Она сунула руку в колчан — пусто.
— Прохор, убей меня, — сказала она.
— Нет! — отчаянно выкрикнул он.
— Прохор! Убей меня!
— Нет!
С воем выкатился из-под телеги серый комок. Размахивая тяжёлым узлом, Вешняк вопил угрозы и проклятия, бежал наперерез вращению колеса. Должны были положить его на полдороги, шутя. Татары, разгорячённые потехой, шутя его встретили, он занёс неподъёмный узел — всадник легко вильнул влево, другой обошёл справа, третий вытянул саблей плашмя — сбитый с ног, Вешняк упал на колени. Не свернул четвёртый — мальчишка припал к земле, едва не задев копытами, прыжком пронёсся над ним конь.

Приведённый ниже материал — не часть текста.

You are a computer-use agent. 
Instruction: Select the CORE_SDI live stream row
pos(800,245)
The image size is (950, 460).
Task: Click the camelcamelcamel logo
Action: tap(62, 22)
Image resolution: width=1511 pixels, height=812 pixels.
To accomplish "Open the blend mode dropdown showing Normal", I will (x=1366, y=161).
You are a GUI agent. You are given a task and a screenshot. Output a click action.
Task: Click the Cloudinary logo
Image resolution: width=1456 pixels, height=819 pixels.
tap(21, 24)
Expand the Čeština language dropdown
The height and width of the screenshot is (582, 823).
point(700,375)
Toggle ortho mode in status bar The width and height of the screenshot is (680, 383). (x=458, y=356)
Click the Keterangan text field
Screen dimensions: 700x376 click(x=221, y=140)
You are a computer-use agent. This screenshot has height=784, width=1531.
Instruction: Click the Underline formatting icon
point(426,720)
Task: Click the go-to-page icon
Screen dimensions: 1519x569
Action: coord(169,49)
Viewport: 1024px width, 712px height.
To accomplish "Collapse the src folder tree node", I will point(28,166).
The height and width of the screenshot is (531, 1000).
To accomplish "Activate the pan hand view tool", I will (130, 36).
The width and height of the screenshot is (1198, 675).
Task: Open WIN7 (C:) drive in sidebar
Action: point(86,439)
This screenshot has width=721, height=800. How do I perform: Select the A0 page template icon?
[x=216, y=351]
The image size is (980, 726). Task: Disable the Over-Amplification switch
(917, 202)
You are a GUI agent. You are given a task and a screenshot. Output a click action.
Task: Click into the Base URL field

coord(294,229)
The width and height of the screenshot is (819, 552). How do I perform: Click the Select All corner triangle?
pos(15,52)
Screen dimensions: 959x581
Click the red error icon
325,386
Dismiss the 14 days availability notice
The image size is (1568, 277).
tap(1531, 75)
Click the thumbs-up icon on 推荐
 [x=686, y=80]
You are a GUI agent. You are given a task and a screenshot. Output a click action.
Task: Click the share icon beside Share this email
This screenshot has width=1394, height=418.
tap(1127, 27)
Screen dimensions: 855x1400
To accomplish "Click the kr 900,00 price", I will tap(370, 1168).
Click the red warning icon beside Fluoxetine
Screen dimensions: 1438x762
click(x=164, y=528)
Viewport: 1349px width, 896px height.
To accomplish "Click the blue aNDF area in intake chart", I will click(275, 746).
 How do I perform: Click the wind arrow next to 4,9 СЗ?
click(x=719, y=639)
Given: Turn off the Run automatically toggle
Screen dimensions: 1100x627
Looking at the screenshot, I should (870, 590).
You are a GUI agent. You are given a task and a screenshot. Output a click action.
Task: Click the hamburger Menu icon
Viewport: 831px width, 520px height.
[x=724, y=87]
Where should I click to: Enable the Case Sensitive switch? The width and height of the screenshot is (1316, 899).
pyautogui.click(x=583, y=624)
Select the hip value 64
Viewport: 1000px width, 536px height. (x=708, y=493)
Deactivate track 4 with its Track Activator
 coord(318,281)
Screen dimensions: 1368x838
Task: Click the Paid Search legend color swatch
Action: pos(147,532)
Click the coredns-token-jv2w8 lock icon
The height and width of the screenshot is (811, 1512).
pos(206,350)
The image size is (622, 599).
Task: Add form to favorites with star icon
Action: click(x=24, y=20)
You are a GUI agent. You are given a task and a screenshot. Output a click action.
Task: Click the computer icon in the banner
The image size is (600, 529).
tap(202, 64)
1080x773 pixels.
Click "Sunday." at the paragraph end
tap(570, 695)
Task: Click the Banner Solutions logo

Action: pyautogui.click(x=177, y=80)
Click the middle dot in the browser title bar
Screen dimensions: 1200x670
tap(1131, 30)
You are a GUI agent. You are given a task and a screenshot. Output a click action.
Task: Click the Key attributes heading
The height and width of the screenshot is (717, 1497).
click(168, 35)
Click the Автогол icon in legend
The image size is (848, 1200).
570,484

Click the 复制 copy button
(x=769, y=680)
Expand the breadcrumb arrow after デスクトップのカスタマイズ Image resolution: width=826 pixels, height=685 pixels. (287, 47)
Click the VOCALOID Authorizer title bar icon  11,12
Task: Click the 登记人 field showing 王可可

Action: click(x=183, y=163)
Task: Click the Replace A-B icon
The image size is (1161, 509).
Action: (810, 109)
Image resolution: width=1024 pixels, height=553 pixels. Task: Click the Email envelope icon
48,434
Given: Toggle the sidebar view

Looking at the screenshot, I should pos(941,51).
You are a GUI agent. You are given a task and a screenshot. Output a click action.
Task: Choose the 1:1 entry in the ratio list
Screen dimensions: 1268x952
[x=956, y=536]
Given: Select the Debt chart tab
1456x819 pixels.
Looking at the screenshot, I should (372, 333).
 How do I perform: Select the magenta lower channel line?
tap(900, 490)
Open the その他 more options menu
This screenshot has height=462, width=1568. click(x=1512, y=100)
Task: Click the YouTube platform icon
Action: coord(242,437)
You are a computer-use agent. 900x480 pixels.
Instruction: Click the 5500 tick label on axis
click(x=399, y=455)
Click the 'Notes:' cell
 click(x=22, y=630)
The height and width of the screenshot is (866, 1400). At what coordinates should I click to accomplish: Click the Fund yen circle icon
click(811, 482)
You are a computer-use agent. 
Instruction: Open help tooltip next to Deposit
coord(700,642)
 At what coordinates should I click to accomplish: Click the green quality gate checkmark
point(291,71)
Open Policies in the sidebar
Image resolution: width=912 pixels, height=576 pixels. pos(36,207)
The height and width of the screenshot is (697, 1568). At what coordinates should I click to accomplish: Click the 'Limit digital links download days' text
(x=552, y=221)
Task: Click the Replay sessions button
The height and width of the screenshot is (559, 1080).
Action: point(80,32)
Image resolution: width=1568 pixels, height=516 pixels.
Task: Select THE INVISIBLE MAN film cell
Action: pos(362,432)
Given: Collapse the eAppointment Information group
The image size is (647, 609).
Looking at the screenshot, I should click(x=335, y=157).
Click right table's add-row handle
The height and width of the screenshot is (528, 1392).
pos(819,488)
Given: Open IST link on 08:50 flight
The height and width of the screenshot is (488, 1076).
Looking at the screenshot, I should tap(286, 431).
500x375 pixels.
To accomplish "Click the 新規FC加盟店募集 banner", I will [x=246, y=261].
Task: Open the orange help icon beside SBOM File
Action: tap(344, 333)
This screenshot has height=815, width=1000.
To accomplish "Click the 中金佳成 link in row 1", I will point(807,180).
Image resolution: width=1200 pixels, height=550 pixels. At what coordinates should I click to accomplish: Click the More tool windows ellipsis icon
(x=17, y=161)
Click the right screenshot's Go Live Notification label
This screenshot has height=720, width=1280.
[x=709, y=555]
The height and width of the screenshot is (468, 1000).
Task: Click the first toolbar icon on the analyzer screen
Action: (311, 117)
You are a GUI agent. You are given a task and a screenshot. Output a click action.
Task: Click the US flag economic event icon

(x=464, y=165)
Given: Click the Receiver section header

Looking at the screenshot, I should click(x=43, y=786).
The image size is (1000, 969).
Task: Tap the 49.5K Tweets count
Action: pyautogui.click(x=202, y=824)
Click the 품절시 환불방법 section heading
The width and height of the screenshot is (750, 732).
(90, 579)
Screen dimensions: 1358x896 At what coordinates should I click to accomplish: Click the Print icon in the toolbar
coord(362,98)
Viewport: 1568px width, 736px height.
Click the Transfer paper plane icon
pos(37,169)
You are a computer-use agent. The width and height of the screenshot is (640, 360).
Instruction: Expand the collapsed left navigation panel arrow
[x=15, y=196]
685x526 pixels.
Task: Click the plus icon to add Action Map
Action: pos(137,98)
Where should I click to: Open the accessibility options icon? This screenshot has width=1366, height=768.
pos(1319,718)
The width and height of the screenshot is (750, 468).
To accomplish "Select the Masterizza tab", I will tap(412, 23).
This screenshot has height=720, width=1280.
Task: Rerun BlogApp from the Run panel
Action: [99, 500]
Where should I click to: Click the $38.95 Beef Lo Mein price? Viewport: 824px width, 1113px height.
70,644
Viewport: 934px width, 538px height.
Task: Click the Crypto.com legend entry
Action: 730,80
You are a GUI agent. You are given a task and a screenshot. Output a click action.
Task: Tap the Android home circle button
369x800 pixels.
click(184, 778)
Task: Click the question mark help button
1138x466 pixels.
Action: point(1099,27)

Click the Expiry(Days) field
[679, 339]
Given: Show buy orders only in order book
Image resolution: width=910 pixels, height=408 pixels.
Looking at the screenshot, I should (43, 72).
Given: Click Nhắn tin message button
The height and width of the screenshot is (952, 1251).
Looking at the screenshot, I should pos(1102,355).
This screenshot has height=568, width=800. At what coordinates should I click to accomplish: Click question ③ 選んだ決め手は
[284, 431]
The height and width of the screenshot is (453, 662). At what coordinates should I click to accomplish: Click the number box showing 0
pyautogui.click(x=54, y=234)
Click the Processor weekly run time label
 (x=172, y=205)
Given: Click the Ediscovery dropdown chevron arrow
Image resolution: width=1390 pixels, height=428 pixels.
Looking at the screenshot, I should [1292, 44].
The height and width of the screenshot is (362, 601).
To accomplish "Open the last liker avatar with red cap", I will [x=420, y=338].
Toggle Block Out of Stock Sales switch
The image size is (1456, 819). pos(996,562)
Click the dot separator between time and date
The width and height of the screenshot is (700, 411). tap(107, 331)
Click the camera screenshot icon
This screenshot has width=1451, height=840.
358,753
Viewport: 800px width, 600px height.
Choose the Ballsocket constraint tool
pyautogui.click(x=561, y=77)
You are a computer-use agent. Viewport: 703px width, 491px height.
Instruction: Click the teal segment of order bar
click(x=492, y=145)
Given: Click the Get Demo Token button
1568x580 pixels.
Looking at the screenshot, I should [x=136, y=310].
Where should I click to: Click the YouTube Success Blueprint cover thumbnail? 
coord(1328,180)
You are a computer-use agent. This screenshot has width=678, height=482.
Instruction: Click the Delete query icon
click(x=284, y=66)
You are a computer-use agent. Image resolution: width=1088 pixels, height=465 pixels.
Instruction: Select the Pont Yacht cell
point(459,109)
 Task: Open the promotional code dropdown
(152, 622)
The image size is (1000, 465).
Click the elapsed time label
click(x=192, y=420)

— Нет больше стрел! — крикнул Прохор.
Беспомощны.
Живо скользнув из-за телеги, Федька подобрала саблю. Да что сабля против верхового лучника? Только зарезаться.
Перекатившись, Вешняк пытался подняться, но встать не давали, неслись обок и через голову скакали, стегали плетьми, доставали саблей плашмя. По рассечённому лицу мальчишки текла кровь, он искал теперь только спасения, узлом, которым размахивал прежде с угрозой, что булавой, лишь прикрывался. Прогнувшись в седле, татарин рубанул — срезал перевязанные рукава кафтанца. Брызнуло над Вешняком золотое и серебряное, посыпалось в грязь блестящее узорочье.
Золото уберегло Вешняка, он урвал миг замешательства среди татар и, бросив всё, перекрутившись волчком, отскочил в сторону.
И тут огромный стремительный хоровод разомкнулся, рассыпалось столь мгновенно, что это невозможно было объяснить никакой понятной причиной, даже видением золотого дождя. С поля, куда угнали за беглецами овчины, неслись с криком разрозненные всадники. Не разбираясь, что происходит, Прохор одно догадался — схватил Федьку вместе с её саблей и рывком прижал к лошадином крупу, прикрыл собой, обратив наружу спину, утыканную стрелами — одна торчала, другая повисла, запутавшись в пробитом сукне. Проскакивая мимо, татары спускали лук, стрелы стучали о Прохора с железным щелчком, иные отлетали, две-три остались, Прохор охнул, когда пробило руку. Взбрыкнула и забилась раненная лошадь, ей тоже попало — в брюхо и в шею. Лошадь начала оседать, и Федька, прижатая к оглобле, падала вместе с ней, а сверху, пригнув голову, опускался на неё Прохор. Упали все.